= GLUMP =

Irish telecom process

Geographic Number Portability Unbundled Line Metallic Path or GLUMP is a product related to Local Loop Unbundling (LLU) in the Republic of Ireland. Geographic Number Portability (GNP) is the process of a user moving their number to a new address. Local Loop Unbundling (LLU) is the process of a line being used by a 3rd party to provide a service on the incumbent's exchange or line. Comreg (The Irish Communications Regulator) and eircom, the incumbent telecom company, have named the combination GLUMP.

Local Loop Unbundling (LLU) is the better known process of a third party using the "last mile" Copper. GLUMP is a variation on this where a subscriber to a 3rd party for LLU based broadband may keep their existing number or even the analogue phone service from the incumbent. Normally the phone number and analogue line is lost on getting a LLU based product.

In the last revision of GLUMP (assisted by Comreg) 2007 only Magnet Networks was availing of this eircom product and by late 2007 even Magnet was making little use as they concentrate on offering their triple-play (Phone, Broadband and TV) via fibre.

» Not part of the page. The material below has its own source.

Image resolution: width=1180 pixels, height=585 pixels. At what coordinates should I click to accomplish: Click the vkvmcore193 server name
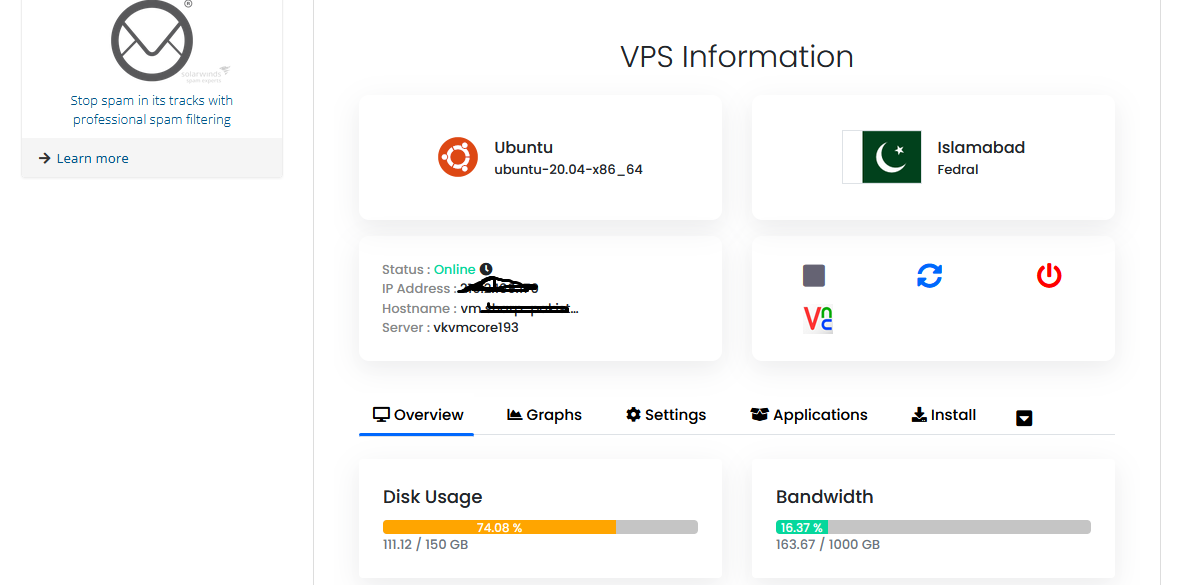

Number Portability (NP) is defined as a right for the Irish user by Comreg; however, while porting a number between Mobile Phone Operators takes less than an hour, porting an eircom fixed line number can take days to months even if GLUMP is not involved. GLUMP is not required to port an existing number to a non-eircom connection, such as VOIP or phone service provided via fibre, cable or Metro Microwave.

==History==
GLUMP was developed in 2006. The Irish Information Technology news wire reported at the time:

(The) Commission for Communication Regulation (ComReg) ... expressed displeasure at the level of performance and delays in terms of ironing out glitches with some broadband LLU products. ComReg was due to report last week as part of the "roadmap" for LLU, but postponed publication in order to collate data and "provide feedback on key milestones which were due to be completed in early August". One of the milestones set out for the original 8 August deadline was that broadband customers should be able to keep their phone number when changing supplier, and that a long term solution for this issue should be identified. Known in the telecoms sector as number portability, in combination with LLU it is called GLUMP (Geographic Number Portability Unbundled Line Metallic Path). ComReg reports that Eircom launched a trial phase of this service 9 August, and that up to six meetings have been held with industry stakeholders over the past month to tackle automation of number portability.

==Investment==
Investors have been warned about the risks of investing in this, or any other telecommunications securities, under Ireland's Blue Sky Law.